Daily Mail:
Jack Straw and Tony Blair 'dishonestly' concealed a plan to allow in more immigrants and make Britain more multi-cultural because they feared a public backlash if it was made public, it has been claimed.
The allegation was made after a former Labour adviser said the Government opened up UK borders partly to humiliate Right-wing opponents of immigration.
Andrew Neather, who worked for Mr Straw when he was Home Secretary, and as a speech writer for Mr Blair, claimed a secret Government report in 2000 called for mass immigration to change Britain's cultural make-up forever.
It also emerged that:
* Home Office Minister Barbara Roche, who pioneered the open-door policy, wanted to restore her Labour reputation after being attacked by Left-wingers for condemning begging by immigrants as 'vile'.
* Civil servant Jonathan Portes, who wrote the immigration report, was a speechwriter for Gordon Brown and is now a senior aide to Cabinet Secretary Sir Gus O'Donnell.
* Labour chiefs decided to brand Tory leaders William Hague and Michael Howard as racists to deter them from criticising the covert initiative.
Mr Neather said there was a 'driving political purpose' behind Labour's decision to allow in hundreds of thousands of migrants to plug gaps in the labour market.
He said the stance was foreshadowed by a report by Mr Blair's Performance and Innovation Unit (PIU) think-tank, which said the nation would benefit from more migrants.
Mr Neather claimed that earlier, unpublished versions of the report made clear that one aim was to make Britain more multi-cultural for political reasons.
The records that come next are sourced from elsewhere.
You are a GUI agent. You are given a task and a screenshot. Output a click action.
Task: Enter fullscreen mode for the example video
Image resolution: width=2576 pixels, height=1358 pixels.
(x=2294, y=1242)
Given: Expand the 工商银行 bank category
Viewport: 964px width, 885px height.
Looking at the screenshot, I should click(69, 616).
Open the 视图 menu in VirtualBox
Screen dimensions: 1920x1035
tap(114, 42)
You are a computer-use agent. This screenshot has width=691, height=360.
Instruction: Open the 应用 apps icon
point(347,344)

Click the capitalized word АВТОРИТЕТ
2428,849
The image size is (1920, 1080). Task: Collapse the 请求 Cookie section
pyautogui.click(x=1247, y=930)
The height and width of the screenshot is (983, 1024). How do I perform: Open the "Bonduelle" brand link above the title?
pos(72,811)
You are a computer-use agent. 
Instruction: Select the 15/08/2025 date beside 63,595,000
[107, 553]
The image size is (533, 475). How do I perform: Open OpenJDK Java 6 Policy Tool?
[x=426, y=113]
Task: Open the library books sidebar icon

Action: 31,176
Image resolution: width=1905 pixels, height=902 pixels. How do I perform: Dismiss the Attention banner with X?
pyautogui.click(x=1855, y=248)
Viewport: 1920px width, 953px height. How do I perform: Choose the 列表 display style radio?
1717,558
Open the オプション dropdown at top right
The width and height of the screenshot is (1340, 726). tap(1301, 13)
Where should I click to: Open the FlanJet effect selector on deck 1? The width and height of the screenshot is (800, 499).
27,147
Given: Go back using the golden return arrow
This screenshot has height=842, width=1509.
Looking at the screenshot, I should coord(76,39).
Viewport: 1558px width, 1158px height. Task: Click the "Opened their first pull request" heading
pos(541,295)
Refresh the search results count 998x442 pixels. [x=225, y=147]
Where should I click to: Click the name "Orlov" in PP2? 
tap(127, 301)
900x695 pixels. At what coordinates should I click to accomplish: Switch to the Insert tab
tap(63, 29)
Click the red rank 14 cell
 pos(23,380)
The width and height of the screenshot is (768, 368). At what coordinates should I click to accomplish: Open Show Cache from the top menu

'I remember coming away from some discussions with the clear sense that the policy was intended - even if this wasn't its main purpose - to rub the Right's nose in diversity and render their arguments out of date,' he said.
Like the influence of the London Mullahs? They're there to prove how "racist" the right is, and win votes for Labor. The irony, of course, is that the UK now does have a race-focused fascist party, and, as usual, it's not right wing in the slightest, and thus is most likely drawing off leftists who won't abandon their traditional socialist fantasies, but also are getting concerned about what dhimmitude might mean for them, personally.